**EXERCISE DETAILS**
Can you print each of the following entries again word for word, without changing anything?

**DATA ENTRIES**
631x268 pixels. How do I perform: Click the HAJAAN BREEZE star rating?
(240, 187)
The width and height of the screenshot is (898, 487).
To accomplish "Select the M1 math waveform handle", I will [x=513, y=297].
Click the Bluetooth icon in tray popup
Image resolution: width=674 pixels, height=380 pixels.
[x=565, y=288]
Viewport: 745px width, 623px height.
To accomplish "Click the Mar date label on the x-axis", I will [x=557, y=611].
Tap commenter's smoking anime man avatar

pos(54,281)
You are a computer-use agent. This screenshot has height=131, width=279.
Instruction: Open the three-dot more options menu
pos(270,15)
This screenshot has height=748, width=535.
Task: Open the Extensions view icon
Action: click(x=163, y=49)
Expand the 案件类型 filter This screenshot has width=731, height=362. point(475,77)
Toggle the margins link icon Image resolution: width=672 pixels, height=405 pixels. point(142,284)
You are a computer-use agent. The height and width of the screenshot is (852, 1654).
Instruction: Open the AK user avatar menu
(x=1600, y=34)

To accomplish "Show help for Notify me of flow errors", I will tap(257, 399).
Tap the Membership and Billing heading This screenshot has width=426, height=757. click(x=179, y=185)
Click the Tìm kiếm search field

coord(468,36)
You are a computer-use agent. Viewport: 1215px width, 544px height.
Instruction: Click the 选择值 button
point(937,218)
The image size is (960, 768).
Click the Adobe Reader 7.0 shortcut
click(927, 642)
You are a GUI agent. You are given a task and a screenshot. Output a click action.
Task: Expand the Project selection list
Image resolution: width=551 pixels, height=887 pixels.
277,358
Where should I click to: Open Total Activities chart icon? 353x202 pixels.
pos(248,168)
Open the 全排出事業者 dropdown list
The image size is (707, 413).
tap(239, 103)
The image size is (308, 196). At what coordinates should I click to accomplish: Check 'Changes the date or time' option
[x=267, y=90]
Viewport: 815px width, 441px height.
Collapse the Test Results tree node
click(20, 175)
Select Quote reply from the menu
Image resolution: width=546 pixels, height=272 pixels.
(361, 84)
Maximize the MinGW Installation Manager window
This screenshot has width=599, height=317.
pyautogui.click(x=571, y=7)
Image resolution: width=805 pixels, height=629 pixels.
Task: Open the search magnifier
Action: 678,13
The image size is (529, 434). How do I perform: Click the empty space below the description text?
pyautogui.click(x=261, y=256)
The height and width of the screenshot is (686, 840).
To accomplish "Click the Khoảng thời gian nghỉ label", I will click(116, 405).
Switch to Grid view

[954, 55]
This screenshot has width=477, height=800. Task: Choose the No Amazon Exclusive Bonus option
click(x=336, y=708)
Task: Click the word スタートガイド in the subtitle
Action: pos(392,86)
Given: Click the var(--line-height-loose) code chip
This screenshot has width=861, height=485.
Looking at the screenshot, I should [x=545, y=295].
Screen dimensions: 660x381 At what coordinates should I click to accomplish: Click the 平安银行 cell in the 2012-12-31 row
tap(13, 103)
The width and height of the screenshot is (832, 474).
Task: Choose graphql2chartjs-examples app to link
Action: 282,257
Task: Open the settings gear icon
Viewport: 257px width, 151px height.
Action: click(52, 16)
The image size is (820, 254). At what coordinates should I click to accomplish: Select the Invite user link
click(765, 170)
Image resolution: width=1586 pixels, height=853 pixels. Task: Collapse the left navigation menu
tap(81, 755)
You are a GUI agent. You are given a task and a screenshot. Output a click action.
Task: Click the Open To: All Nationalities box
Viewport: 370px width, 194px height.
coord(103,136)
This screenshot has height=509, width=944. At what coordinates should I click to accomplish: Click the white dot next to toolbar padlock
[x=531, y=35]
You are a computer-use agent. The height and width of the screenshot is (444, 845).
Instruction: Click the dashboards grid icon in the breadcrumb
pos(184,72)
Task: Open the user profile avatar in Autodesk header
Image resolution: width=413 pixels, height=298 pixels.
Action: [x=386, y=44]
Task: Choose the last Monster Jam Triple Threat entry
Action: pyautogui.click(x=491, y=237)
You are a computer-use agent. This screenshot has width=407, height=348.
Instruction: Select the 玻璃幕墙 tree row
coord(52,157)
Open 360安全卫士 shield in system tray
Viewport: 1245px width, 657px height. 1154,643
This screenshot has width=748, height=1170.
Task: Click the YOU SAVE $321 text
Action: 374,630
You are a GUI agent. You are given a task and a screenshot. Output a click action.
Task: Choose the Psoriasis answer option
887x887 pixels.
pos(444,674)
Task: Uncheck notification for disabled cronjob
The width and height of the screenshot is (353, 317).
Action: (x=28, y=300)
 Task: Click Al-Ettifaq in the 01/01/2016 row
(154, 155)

**ANSWER TO THIS PROBLEM**
631x268 pixels. How do I perform: Click the HAJAAN BREEZE star rating?
(240, 187)
The width and height of the screenshot is (898, 487).
To accomplish "Select the M1 math waveform handle", I will [x=513, y=297].
Click the Bluetooth icon in tray popup
Image resolution: width=674 pixels, height=380 pixels.
[x=565, y=288]
Viewport: 745px width, 623px height.
To accomplish "Click the Mar date label on the x-axis", I will [x=557, y=611].
Tap commenter's smoking anime man avatar

pos(54,281)
You are a computer-use agent. This screenshot has height=131, width=279.
Instruction: Open the three-dot more options menu
pos(270,15)
This screenshot has height=748, width=535.
Task: Open the Extensions view icon
Action: click(x=163, y=49)
Expand the 案件类型 filter This screenshot has width=731, height=362. point(475,77)
Toggle the margins link icon Image resolution: width=672 pixels, height=405 pixels. point(142,284)
You are a computer-use agent. The height and width of the screenshot is (852, 1654).
Instruction: Open the AK user avatar menu
(x=1600, y=34)

To accomplish "Show help for Notify me of flow errors", I will tap(257, 399).
Tap the Membership and Billing heading This screenshot has width=426, height=757. click(x=179, y=185)
Click the Tìm kiếm search field

coord(468,36)
You are a computer-use agent. Viewport: 1215px width, 544px height.
Instruction: Click the 选择值 button
point(937,218)
The image size is (960, 768).
Click the Adobe Reader 7.0 shortcut
click(927, 642)
You are a GUI agent. You are given a task and a screenshot. Output a click action.
Task: Expand the Project selection list
Image resolution: width=551 pixels, height=887 pixels.
277,358
Where should I click to: Open Total Activities chart icon? 353x202 pixels.
pos(248,168)
Open the 全排出事業者 dropdown list
The image size is (707, 413).
tap(239, 103)
The image size is (308, 196). At what coordinates should I click to accomplish: Check 'Changes the date or time' option
[x=267, y=90]
Viewport: 815px width, 441px height.
Collapse the Test Results tree node
click(20, 175)
Select Quote reply from the menu
Image resolution: width=546 pixels, height=272 pixels.
(361, 84)
Maximize the MinGW Installation Manager window
This screenshot has width=599, height=317.
pyautogui.click(x=571, y=7)
Image resolution: width=805 pixels, height=629 pixels.
Task: Open the search magnifier
Action: 678,13
The image size is (529, 434). How do I perform: Click the empty space below the description text?
pyautogui.click(x=261, y=256)
The height and width of the screenshot is (686, 840).
To accomplish "Click the Khoảng thời gian nghỉ label", I will click(116, 405).
Switch to Grid view

[954, 55]
This screenshot has width=477, height=800. Task: Choose the No Amazon Exclusive Bonus option
click(x=336, y=708)
Task: Click the word スタートガイド in the subtitle
Action: pos(392,86)
Given: Click the var(--line-height-loose) code chip
This screenshot has width=861, height=485.
Looking at the screenshot, I should [x=545, y=295].
Screen dimensions: 660x381 At what coordinates should I click to accomplish: Click the 平安银行 cell in the 2012-12-31 row
tap(13, 103)
The width and height of the screenshot is (832, 474).
Task: Choose graphql2chartjs-examples app to link
Action: 282,257
Task: Open the settings gear icon
Viewport: 257px width, 151px height.
Action: click(52, 16)
The image size is (820, 254). At what coordinates should I click to accomplish: Select the Invite user link
click(765, 170)
Image resolution: width=1586 pixels, height=853 pixels. Task: Collapse the left navigation menu
tap(81, 755)
You are a GUI agent. You are given a task and a screenshot. Output a click action.
Task: Click the Open To: All Nationalities box
Viewport: 370px width, 194px height.
coord(103,136)
This screenshot has height=509, width=944. At what coordinates should I click to accomplish: Click the white dot next to toolbar padlock
[x=531, y=35]
You are a computer-use agent. The height and width of the screenshot is (444, 845).
Instruction: Click the dashboards grid icon in the breadcrumb
pos(184,72)
Task: Open the user profile avatar in Autodesk header
Image resolution: width=413 pixels, height=298 pixels.
Action: [x=386, y=44]
Task: Choose the last Monster Jam Triple Threat entry
Action: pyautogui.click(x=491, y=237)
You are a computer-use agent. This screenshot has width=407, height=348.
Instruction: Select the 玻璃幕墙 tree row
coord(52,157)
Open 360安全卫士 shield in system tray
Viewport: 1245px width, 657px height. 1154,643
This screenshot has width=748, height=1170.
Task: Click the YOU SAVE $321 text
Action: 374,630
You are a GUI agent. You are given a task and a screenshot. Output a click action.
Task: Choose the Psoriasis answer option
887x887 pixels.
pos(444,674)
Task: Uncheck notification for disabled cronjob
The width and height of the screenshot is (353, 317).
Action: (x=28, y=300)
 Task: Click Al-Ettifaq in the 01/01/2016 row
(154, 155)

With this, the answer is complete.